练习目标
把下方从含有“Toggle the margin-top style checkbox”的那一行起，一直到含有“Action: [149, 470]”的那一行为止的各行照抄一遍，首尾两行都算在内。答案里不要带图片。

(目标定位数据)
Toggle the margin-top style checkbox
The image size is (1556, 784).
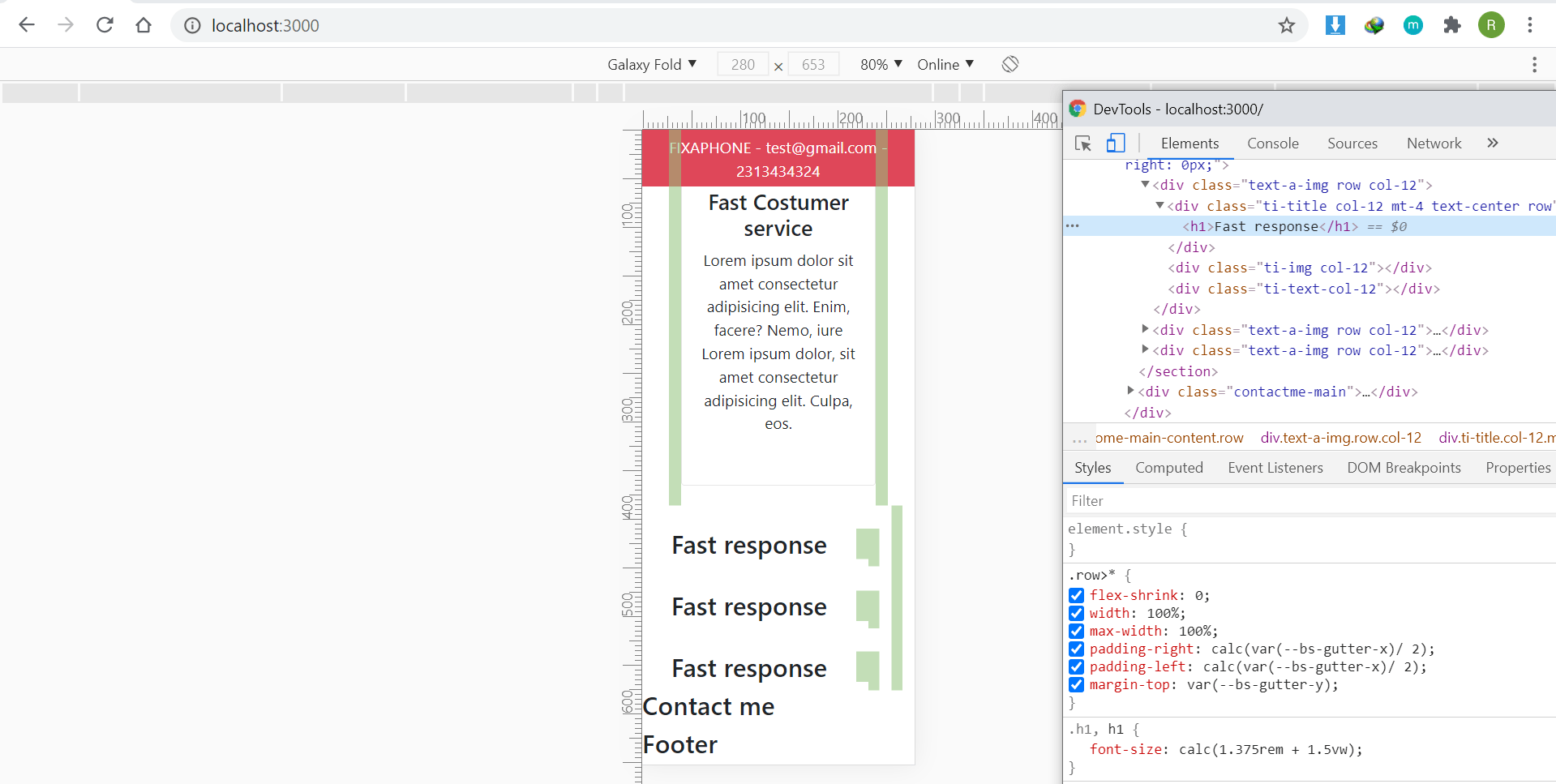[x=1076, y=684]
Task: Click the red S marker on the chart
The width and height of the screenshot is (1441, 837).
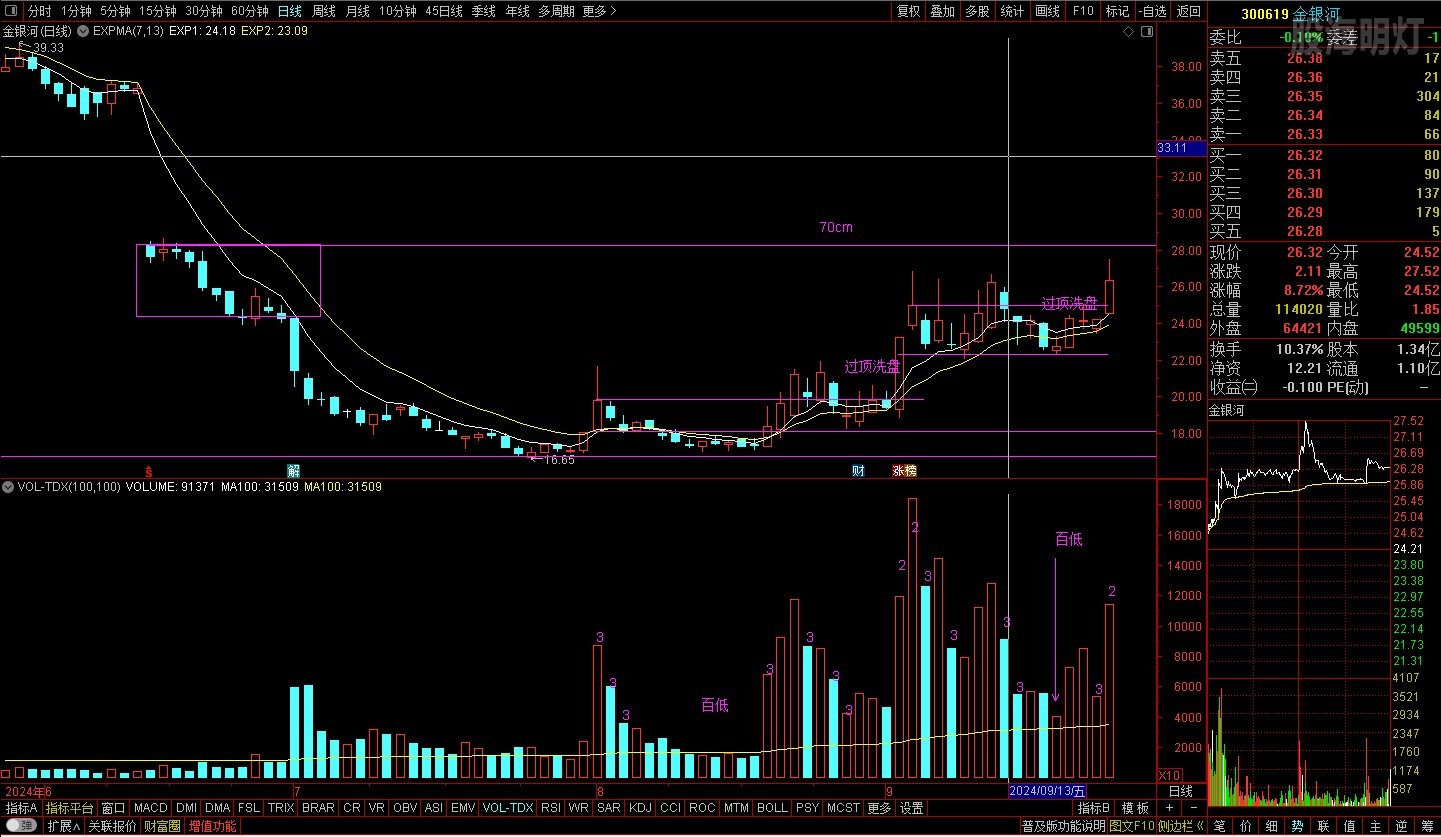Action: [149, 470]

* * *

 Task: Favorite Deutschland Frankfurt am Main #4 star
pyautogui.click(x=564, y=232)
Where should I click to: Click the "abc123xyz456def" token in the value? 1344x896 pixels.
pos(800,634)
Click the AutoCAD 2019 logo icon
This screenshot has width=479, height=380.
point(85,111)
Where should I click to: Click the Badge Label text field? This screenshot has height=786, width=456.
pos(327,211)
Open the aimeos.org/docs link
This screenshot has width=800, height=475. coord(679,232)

---

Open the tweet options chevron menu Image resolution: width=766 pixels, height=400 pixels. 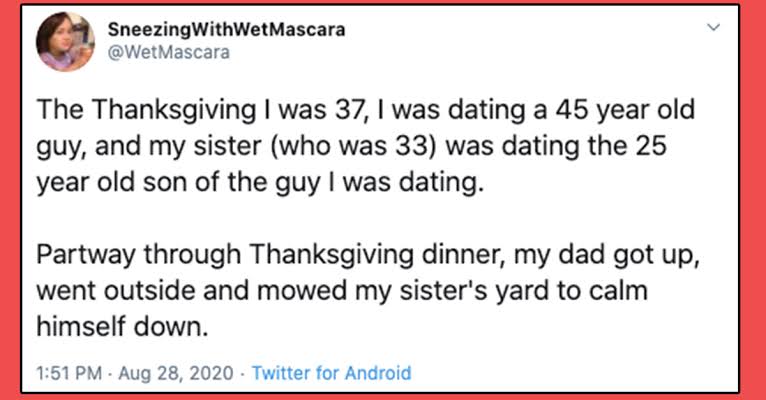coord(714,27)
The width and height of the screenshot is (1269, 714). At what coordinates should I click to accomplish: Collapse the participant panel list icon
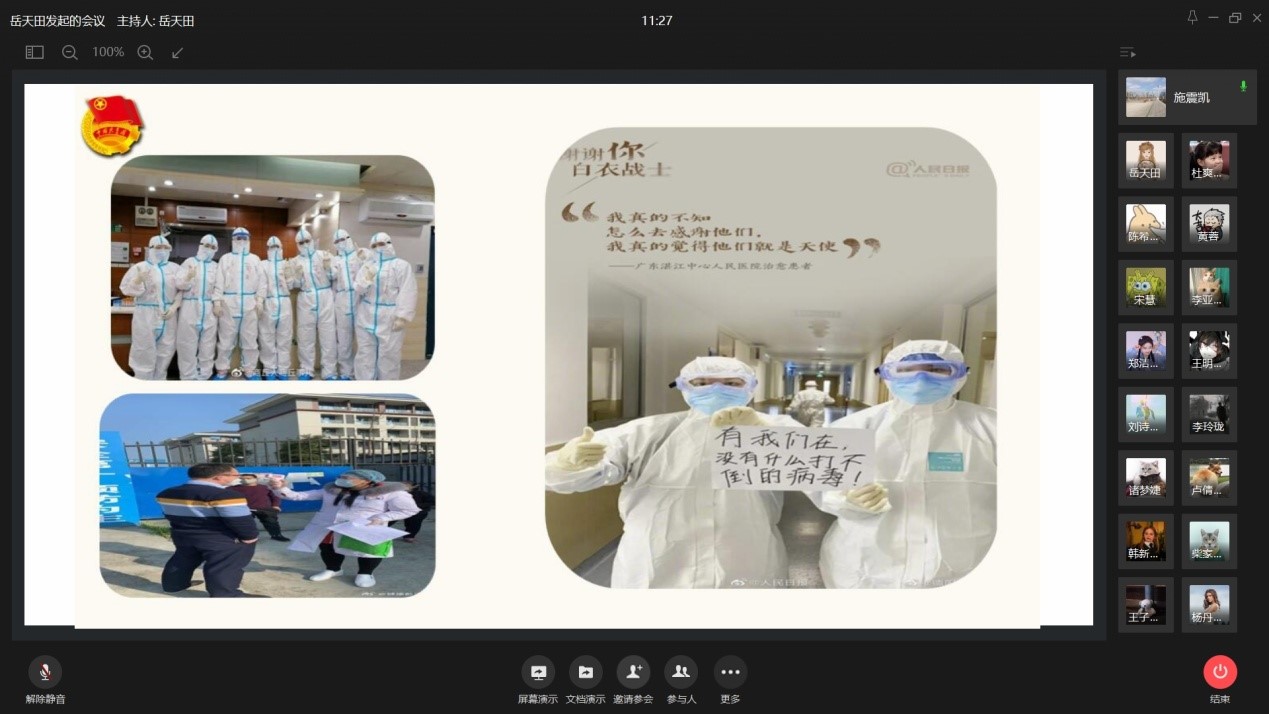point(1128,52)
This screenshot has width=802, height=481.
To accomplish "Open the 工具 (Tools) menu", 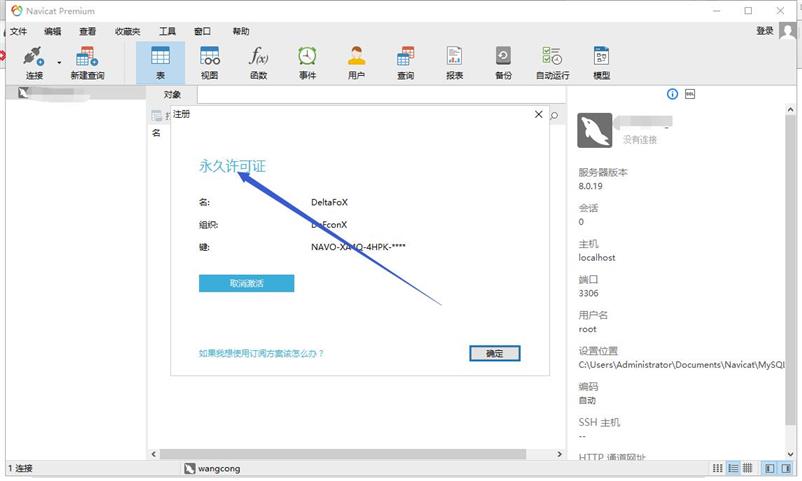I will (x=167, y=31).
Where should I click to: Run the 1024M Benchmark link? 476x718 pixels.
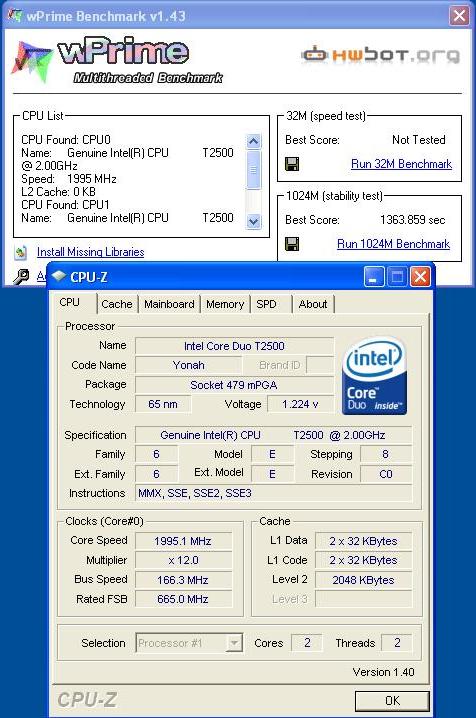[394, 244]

本题结果
Toggle the margin-top style checkbox
The image size is (1556, 784).
[x=1076, y=684]
Task: Click the red S marker on the chart
The width and height of the screenshot is (1441, 837).
Action: [149, 470]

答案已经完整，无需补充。